Wettbewerbsrecht: Auch Autoreplies können wettbewerbswidrige Werbung sein

Die Zügel für die Zusendung unerwünschter – und damit wettbewerbswidriger und abmahnfähiger – Werbung werden noch einmal schärfer angezogen. Zumindest wenn ein Urteil des AG Stuttgart-Bad Cannstatt Schule macht. Das Gericht entschied, dass auch Autoreplies, also automatische generierte Mail z.B. zur Empfangsbestätigung, eine unzumutbare Belästigung für den Empfänger sein können (Urteil vom 25.04.2014 – 10 C 225/14).

Darum ging’s: Ein Verbraucher hatte einen Versicherungsvertrag mit der späteren Beklagten geschlossen und kündigte diesen nunmehr. Per E-Mail bat er einige Tage später um eine Bestätigung dafür, dass die Beklagte die Kündigung erhalten habe und diese damit wirksam sei. Auf diese Mail erhält er eine automatisch generierte Antwort, eine sog. Autoreply.

Diese Autoreply enthielt zunächst nur den Hinweis, dass die E-Mail bei der Beklagten eingegangen sei und bearbeitet werde. Außerdem enthielt die E-Mail unter dem Hinweis „Übrigens:“ Informationen über bestimmte Serviceleistungen der Versicherung.

Der Verbraucher sah hierin eine unverlangt zugesandte Werbung, denn eine Einwilligung zur E-Mail-Werbung hatte er gegenüber der Beklagten nicht erteilt. Unverlangt zugesandte Werbung per E-Mail ist aber gem. § 7 Abs. 2 UWG wettbewerbswidrig. Deswegen ließ der Verbraucher die Beklagte abmahnen. Die Versicherung weigerte sich jedoch, die geforderte Unterlassungserklärung abzugeben. Sie änderte aber die Autoreply-Funktion so ab, dass diese keine Hinweise mehr auf sonstige Services enthielt.

Das reicht nicht aus, urteile nun das AG Stuttgart-Bad Cannstatt. Die Wiederholungsgefahr nach einer Wettbewerbsverletzung kann nur durch Abgabe einer strafbewehrten Unterlassungs- und Verpflichtungserklärung beseitigt werden.

Daran, dass es sich bei der Autoreply-Mail um unverlangte und damit wettbewerbsrechtlich unzulässige Werbung handele, hatte das Gericht keinen Zweifel. Auch wenn die Mail automatisch erstellt werde, habe die Beklagte allein durch die Erstellung dieser Autoreply schon ihre Pflichten verletzt.
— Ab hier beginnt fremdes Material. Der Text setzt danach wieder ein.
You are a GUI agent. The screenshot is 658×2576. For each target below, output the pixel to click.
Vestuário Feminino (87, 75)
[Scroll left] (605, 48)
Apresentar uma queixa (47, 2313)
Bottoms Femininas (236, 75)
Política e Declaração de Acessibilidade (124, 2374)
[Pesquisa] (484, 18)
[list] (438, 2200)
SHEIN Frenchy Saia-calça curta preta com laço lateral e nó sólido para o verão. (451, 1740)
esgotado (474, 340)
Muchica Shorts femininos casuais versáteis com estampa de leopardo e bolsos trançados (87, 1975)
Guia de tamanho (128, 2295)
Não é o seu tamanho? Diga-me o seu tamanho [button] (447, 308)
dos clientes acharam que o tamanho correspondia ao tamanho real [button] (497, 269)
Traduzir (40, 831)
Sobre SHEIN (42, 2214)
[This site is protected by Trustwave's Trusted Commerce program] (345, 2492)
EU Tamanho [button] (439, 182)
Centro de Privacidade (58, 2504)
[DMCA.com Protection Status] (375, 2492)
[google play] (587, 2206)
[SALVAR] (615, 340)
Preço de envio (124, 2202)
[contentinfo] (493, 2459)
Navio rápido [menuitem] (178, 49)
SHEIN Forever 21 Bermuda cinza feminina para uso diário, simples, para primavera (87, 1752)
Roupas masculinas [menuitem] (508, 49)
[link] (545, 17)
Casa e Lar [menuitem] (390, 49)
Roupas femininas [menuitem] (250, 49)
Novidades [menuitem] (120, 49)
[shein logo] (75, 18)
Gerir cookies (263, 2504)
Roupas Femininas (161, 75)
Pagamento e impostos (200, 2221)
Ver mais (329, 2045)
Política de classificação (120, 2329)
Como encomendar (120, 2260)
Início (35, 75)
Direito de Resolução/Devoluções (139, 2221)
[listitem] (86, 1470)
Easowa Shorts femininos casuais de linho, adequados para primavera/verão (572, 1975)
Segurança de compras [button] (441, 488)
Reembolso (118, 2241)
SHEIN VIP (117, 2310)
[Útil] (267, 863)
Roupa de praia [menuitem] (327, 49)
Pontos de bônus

Auch die Tatsache, dass die Werbung deutlich von der eigentlichen Information, nämlich der Empfangsbestätigung abgetrennt gewesen sei, reiche nicht aus, einen Wettbewerbsverstoß auszuschließen. Auch könne es die Beklagte nicht entlasten, dass der Verbraucher sich zunächst selbst per Mail an sie gewandt hatte.

Der Empfänger muss sich nämlich gleichwohl mit der Mail auseinandersetzen, sie sichten und ggf. aussortieren. Dieser Arbeitsaufwand solle durch die Vorschrift des § 7 Abs. 2 UWG gerade verhindert werden. Daran ändere es auch nichts, dass – wie die Beklagte zutreffend vortrug – bereits aus der Betreffzeile der Mail erkennbar gewesen sei, dass es sich lediglich um eine Empfangsbestätigung handelte, der Empfänger die Mail selbst also womöglich gar nicht öffne.

Das Urteil mag hart erscheinen, setzt aber lediglich die Vorgaben der wettbewerbsrechtlichen Werbeverbote konsequent um. E-Mail-Nutzer sollen sich darauf verlassen können, dass ihnen nicht unverlangt Werbeinformationen übermittelt werden.

Unternehmen sollten danach unbedingt ihre Autoreply-Mails auf werbliche Inhalte untersuchen und diese entfernen. Dies schon deswegen, weil das Gericht schon bei der unverlangten Zusendung an Verbraucher einen Streitwert von 5000 Euro annahm, eine Abmahnung also bereits wegen der rund 500 Euro Anwaltsgebühren vermieden werden sollte.

Empfänger unverlangter E-Mail-Werbung erhalten durch das Urteil ein weiteres Argument, um sich gegen missliebige Werbung in ihrem Postfach zur Wehr zu setzen.